§ **WORK INSTRUCTIONS**:
Return each line exactly, beginning with the one that has "Go to previous string with left arrow" and finishing with the final line of the material. Drop any pictures.

§ **THE INPUT**:

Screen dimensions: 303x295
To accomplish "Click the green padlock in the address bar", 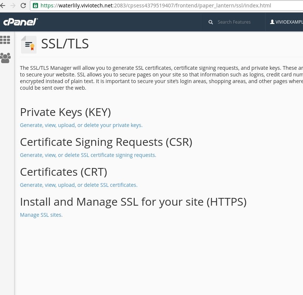I will 35,6.

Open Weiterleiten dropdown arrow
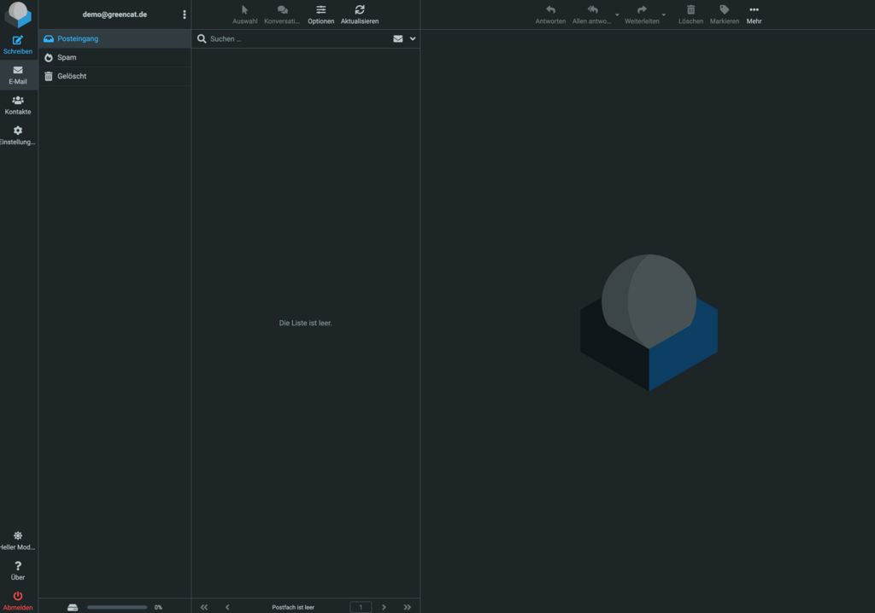[663, 15]
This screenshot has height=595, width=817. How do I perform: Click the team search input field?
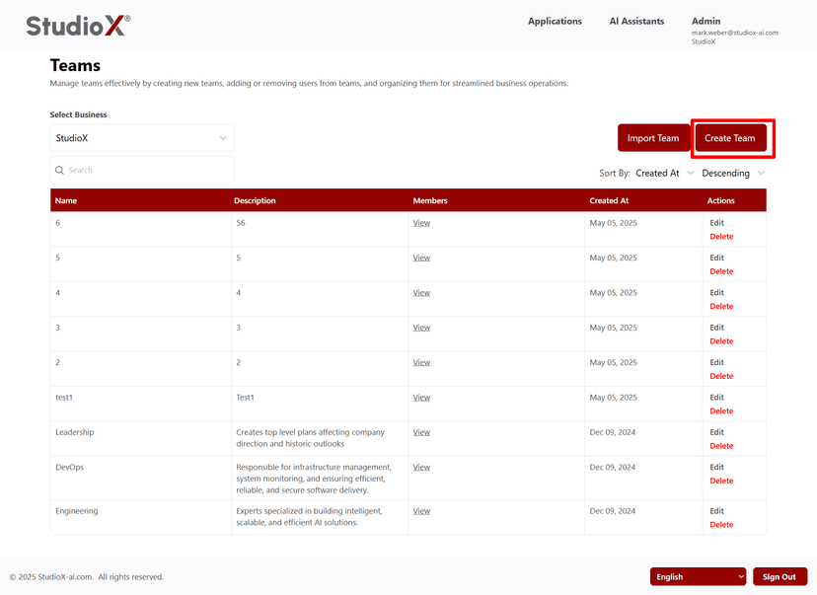(x=141, y=170)
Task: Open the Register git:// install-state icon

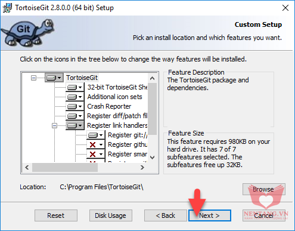Action: click(x=96, y=135)
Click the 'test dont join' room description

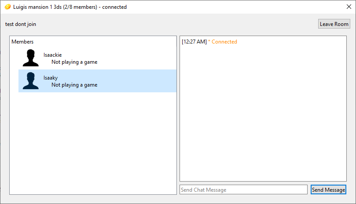pos(21,24)
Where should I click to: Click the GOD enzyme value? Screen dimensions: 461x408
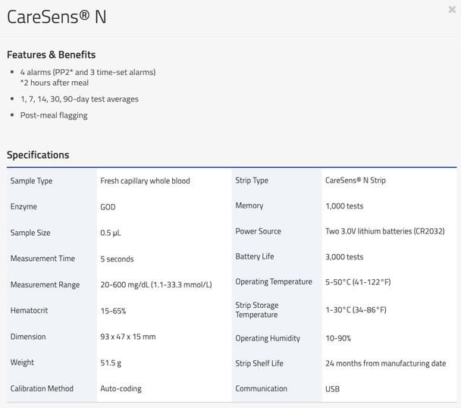point(108,207)
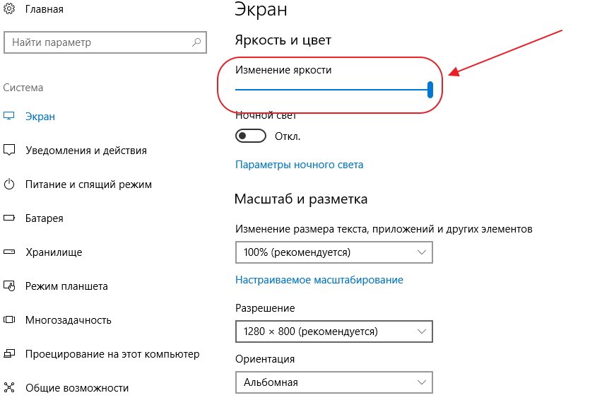The image size is (614, 405).
Task: Click the Экран monitor icon
Action: point(10,116)
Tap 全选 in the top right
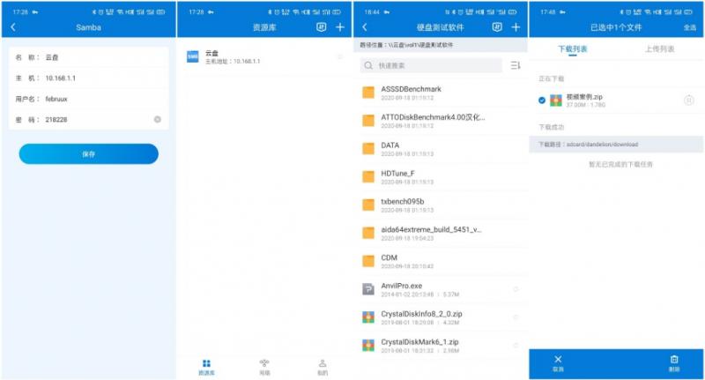This screenshot has width=705, height=380. tap(690, 27)
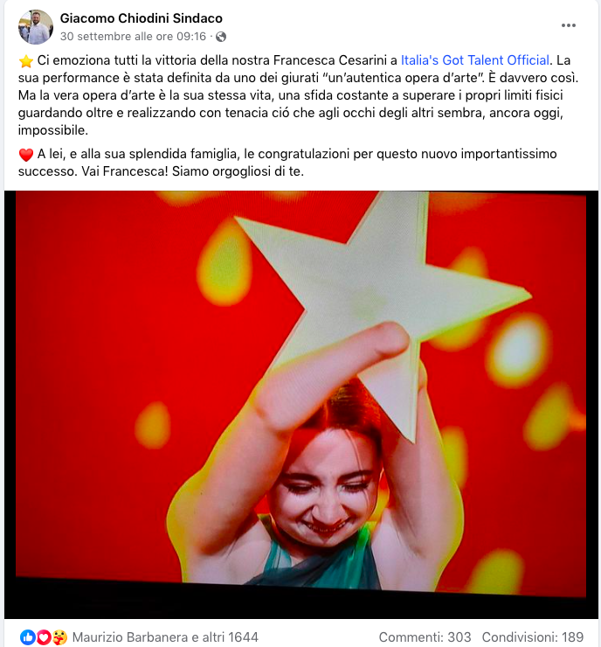Image resolution: width=601 pixels, height=647 pixels.
Task: Open the three-dot post options menu
Action: pyautogui.click(x=569, y=25)
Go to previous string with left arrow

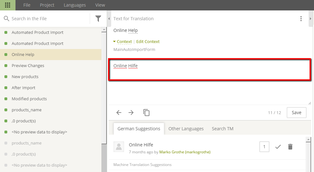pyautogui.click(x=119, y=113)
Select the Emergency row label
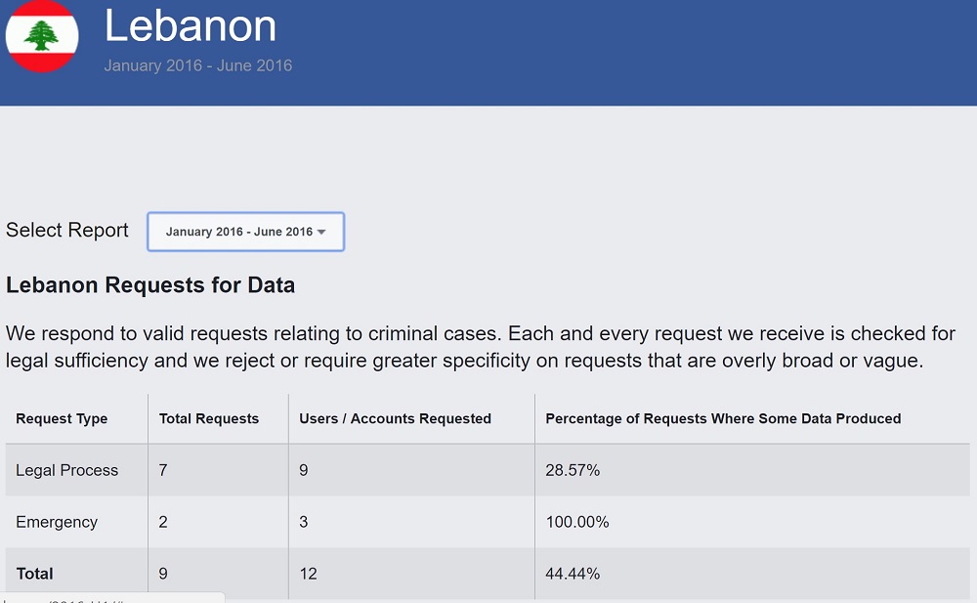Image resolution: width=977 pixels, height=603 pixels. [x=57, y=522]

§ **REPLY**:
Go to previous string with left arrow

pyautogui.click(x=119, y=113)
Select the Emergency row label
Image resolution: width=977 pixels, height=603 pixels. [x=57, y=522]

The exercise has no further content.